▶ [Exercise description]: The entries that follow need to be printed exactly as they are, minus any pictures.

▶ [Records for the exercise]:

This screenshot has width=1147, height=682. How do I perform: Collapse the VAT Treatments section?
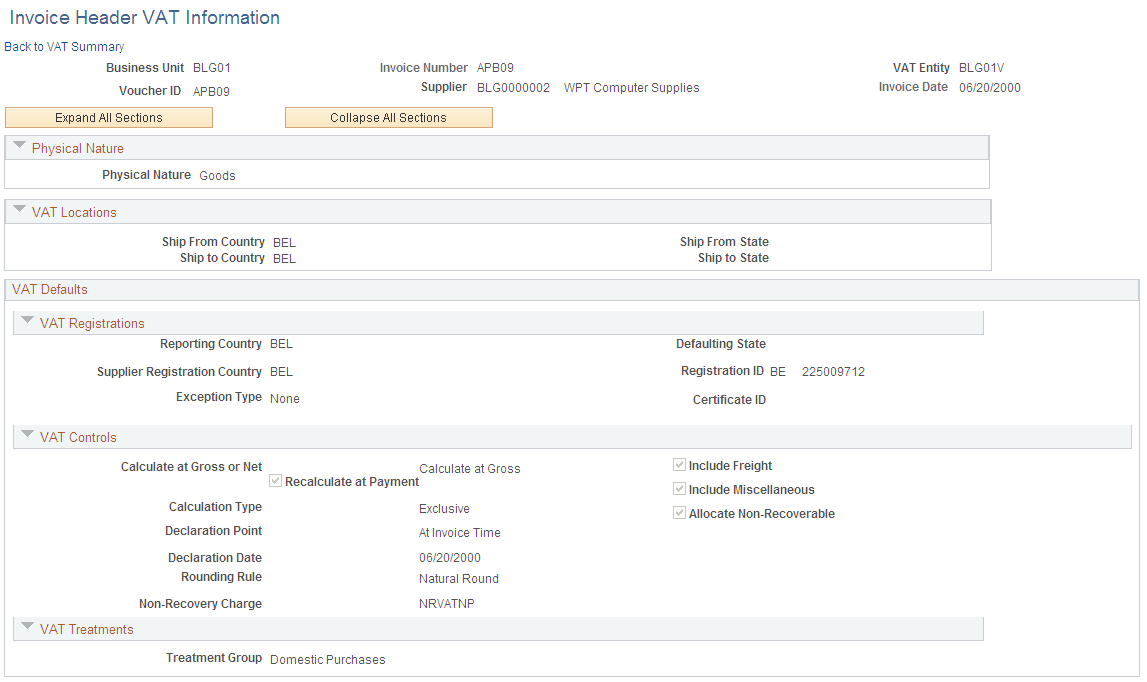pyautogui.click(x=27, y=627)
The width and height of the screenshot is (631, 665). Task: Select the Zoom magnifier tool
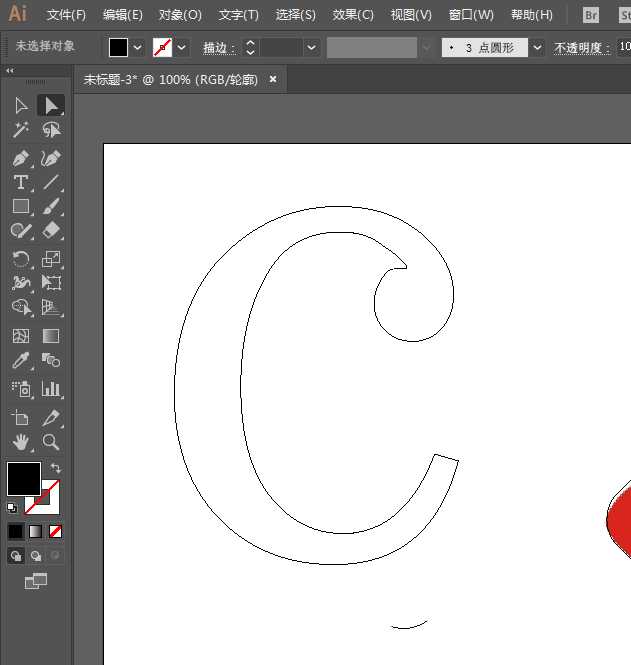(x=51, y=441)
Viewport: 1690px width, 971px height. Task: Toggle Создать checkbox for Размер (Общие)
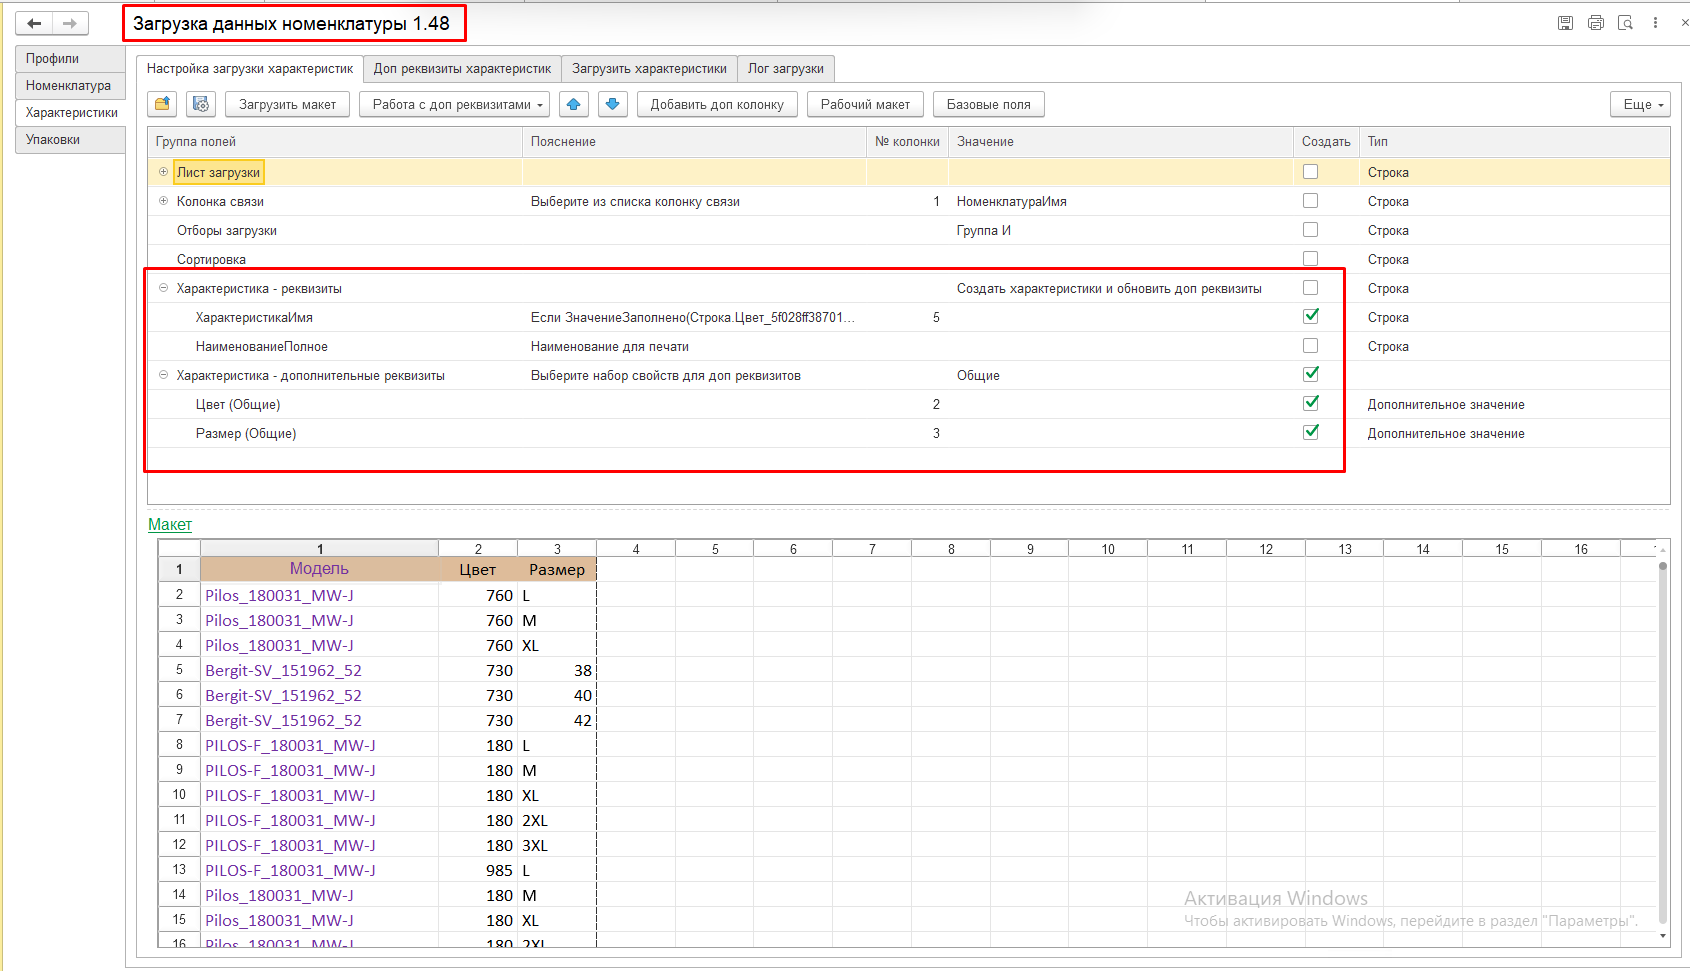pos(1310,432)
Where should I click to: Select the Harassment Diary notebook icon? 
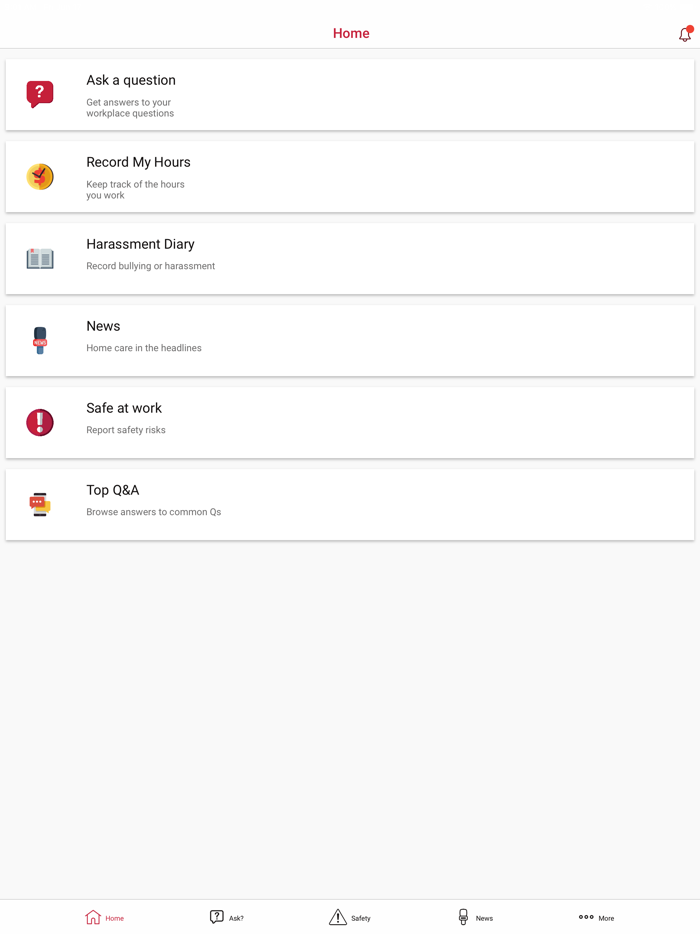39,257
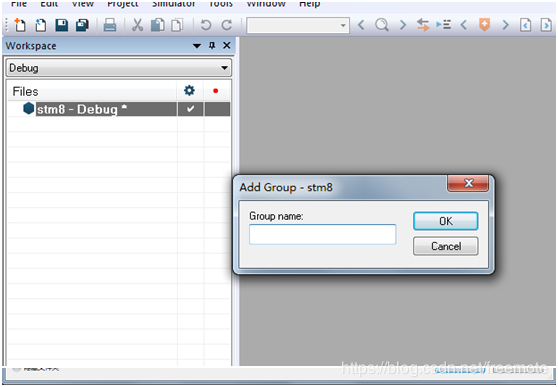Open the Tools menu
The width and height of the screenshot is (558, 387).
click(x=221, y=4)
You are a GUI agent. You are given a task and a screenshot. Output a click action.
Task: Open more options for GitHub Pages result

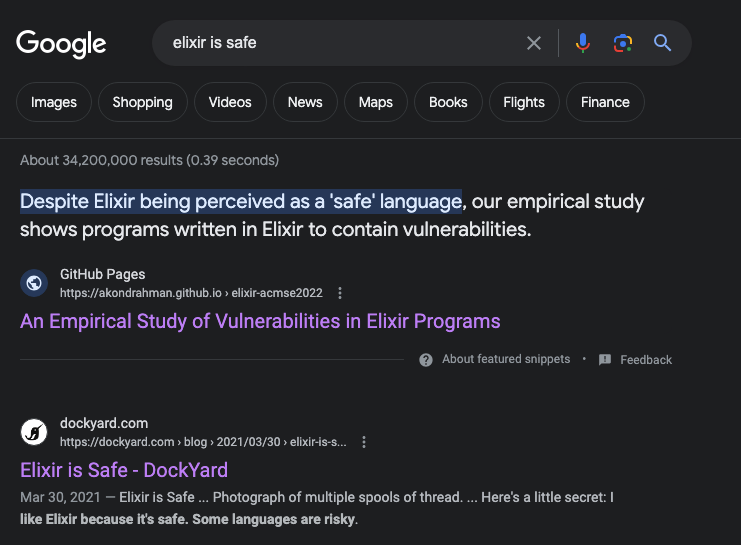[340, 293]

▶ [Output of the exercise]:
This screenshot has width=1147, height=682. How do I perform: Collapse the VAT Treatments section?
pyautogui.click(x=27, y=627)
The width and height of the screenshot is (631, 665). Task: Select the Zoom magnifier tool
(x=51, y=441)
Viewport: 1690px width, 971px height. Task: Toggle Создать checkbox for Размер (Общие)
pos(1310,432)
Where should I click to: Select the Harassment Diary notebook icon? 
39,257
Open the Tools menu
The width and height of the screenshot is (558, 387).
click(x=221, y=4)
You are a GUI agent. You are given a task and a screenshot. Output a click action.
Task: Open more options for GitHub Pages result

[340, 293]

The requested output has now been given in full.